### [Excerto]
○ ○ ○ ○
COLABORADORES LITERÁRIOS

COLABORADORES LITERÁRIOS
COLABORADORES LITERÁRIOS: Paula Freire, Amaro Mendonça, António Carlos Santos, António Torrão, Fernando Calado, Conceição Marques, Humberto Silva, Silvino Potêncio, António Orlando dos Santos, José Mário Leite. Maria dos Reis Gomes, Manuel Eduardo Pires, António Pires, Luís Abel Carvalho, Carlos Pires, Ernesto Rodrigues, César Urbino Rodrigues e João Cameira.
N.B. As opiniões expressas nos artigos de opinião dos Colaboradores do Blog, apenas vinculam os respetivos autores.

terça-feira, 21 de junho de 2022

VERÃO DE 1984 / 1

 Já fartos de passar tantos anos uns dias de Agosto à beira-mar, rodeados de toneladas de corpos seminus e sem medo ao melanoma, que parecem ter como único fito na vida escurecer a pele que Deus lhes deu clara, e por vezes tendo de caminhar sobre a areia com cautelas infinitas para não pisar o pé deste ou o rabo daquele ou a toalha de aqueloutro, e tendo ainda por cima a cada esquina uma esplanada, discoteca ou outro lugar cheio de inamistosos decibéis, já fartos de tudo isso, dizia, decidimos em conselho de família que as férias deste ano seriam passadas na aldeia.
A aldeia, para que conste, chama-se Grijó. Para os menos versados nestas coisas da etimologia, os senhores filólogos explicam que o topónimo procede, depois de percorridas uma série de etapas intermédias, do latim ‘ecclesiola’, igrejinha. Deve ser pois alusão a alguma ermida ou capela que por ali houvesse em tempos muito recuados.
○ ○ ○ ○
### [Material fornecido]

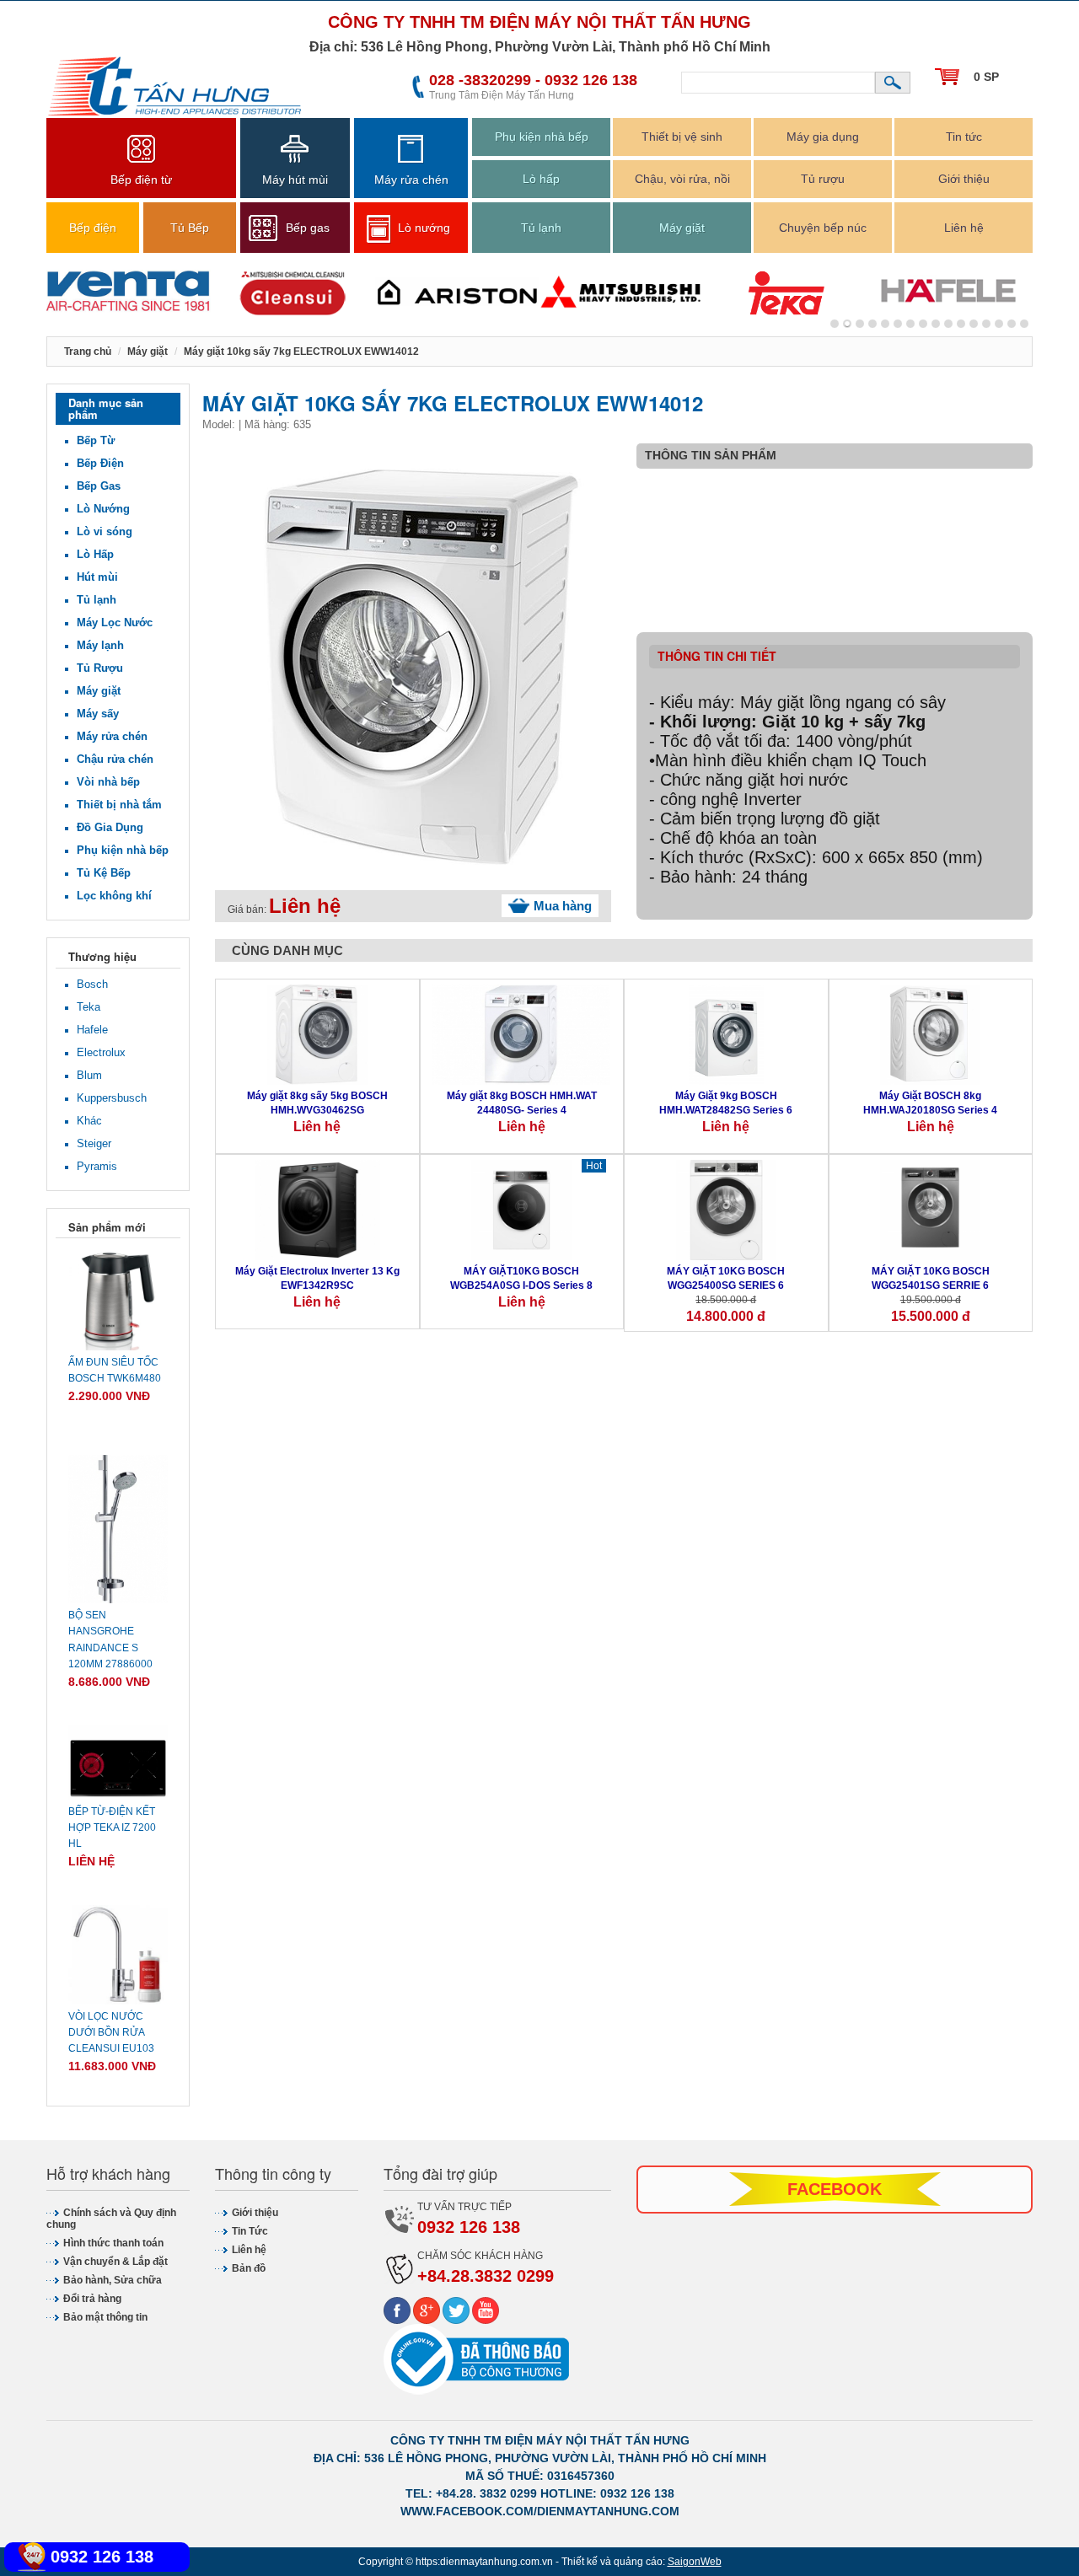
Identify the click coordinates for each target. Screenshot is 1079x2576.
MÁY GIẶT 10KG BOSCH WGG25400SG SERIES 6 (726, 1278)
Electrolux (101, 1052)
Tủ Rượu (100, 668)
○ ○ ○ ○
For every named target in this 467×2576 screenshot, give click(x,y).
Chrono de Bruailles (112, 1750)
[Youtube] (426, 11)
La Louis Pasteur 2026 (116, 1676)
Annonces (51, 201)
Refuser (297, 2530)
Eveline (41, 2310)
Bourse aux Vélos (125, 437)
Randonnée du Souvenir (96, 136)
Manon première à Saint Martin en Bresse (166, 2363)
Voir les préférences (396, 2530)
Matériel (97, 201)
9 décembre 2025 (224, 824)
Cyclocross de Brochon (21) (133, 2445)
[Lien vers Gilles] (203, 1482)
○ ○ ○ ○
### [Tarefa a realizar]
Transcreva fielmente o trecho do excerto que vai de "Já fartos de passar" a "passadas na aldeia.".

### [Tarefa concluída]
Já fartos de passar tantos anos uns dias de Agosto à beira-mar, rodeados de toneladas de corpos seminus e sem medo ao melanoma, que parecem ter como único fito na vida escurecer a pele que Deus lhes deu clara, e por vezes tendo de caminhar sobre a areia com cautelas infinitas para não pisar o pé deste ou o rabo daquele ou a toalha de aqueloutro, e tendo ainda por cima a cada esquina uma esplanada, discoteca ou outro lugar cheio de inamistosos decibéis, já fartos de tudo isso, dizia, decidimos em conselho de família que as férias deste ano seriam passadas na aldeia.